4) On Sat I went through all the emails. Thanks for all your help but I
was aware that NET TIME exists, how to use it, how to set it up to always
coordinate time with the PDC and how to set the PDC to sync with an
external time source. I also am aware that Kerberos allows for a 5 min
difference and am quite sure that our servers are still set up that way. I
also have net time in the logon script and all of these suggestions - while
welcome - had already been tried.
5) Thanks also to all the people who wrote in to tell me that they too have
similar problems - I counted about 20 all in all. It is reassuring to know
that I'm not the only one. Unfortunately, reinstalling Windows on my
server is not an option I would like to consider. And rebooting the
clients and servers didn't work either.
6) It is entirely possible therefore that the uninstaller of these patches
is not comprehensive enough to uninstall all the items/reg keys that it
sets up. I am going to look for a list of changes and ensure that they
have been revoked. This statement assumes that the patches are at fault
here - and while I am aware that a reboot could trigger any number of
pending uninstalls/installs I had recently rebooted the machines and
nothing had been removed/added until the patches. I had initially toyed
with the idea that this may be some kind of trojan and/or virus but cannot
identify any kind of errant process or item in the registry that would add
weight to this theory. Suggestions are welcome. However, if everyone else
is working then what's different between my network and theirs?

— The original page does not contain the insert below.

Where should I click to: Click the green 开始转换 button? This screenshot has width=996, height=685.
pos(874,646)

7) I am now in a situation whereby after having uninstalled the patches
from my PDC and BDC and rebooting both machines, I am unable to login to my
BDC. This is critical for me and it is why I am here tapping away at my PC
on a Sunday at 12:16 (I'm in Europe). I intend to stay here at the office
until the problem is sorted so feel free to email at any time. I will post
an update as soon as I have one.
Thanks for all your help so far. Let's see if we can nail this bugger.
Antoine Borg
Network Administrator
Malta Communications Authority
Suite 43/44, "Il-Piazzetta"
Tower Road
Sliema SLM 16
Malta G.C.
Mob: +356 79 271852
---------
"There is something about inevitability that offends human nature. Man is
a creature of hope and invention, both of which belie the idea that things
cannot be changed. But man is also a creature prone to error, and sometimes
that makes inevitable the things that he so often seeks to avoid."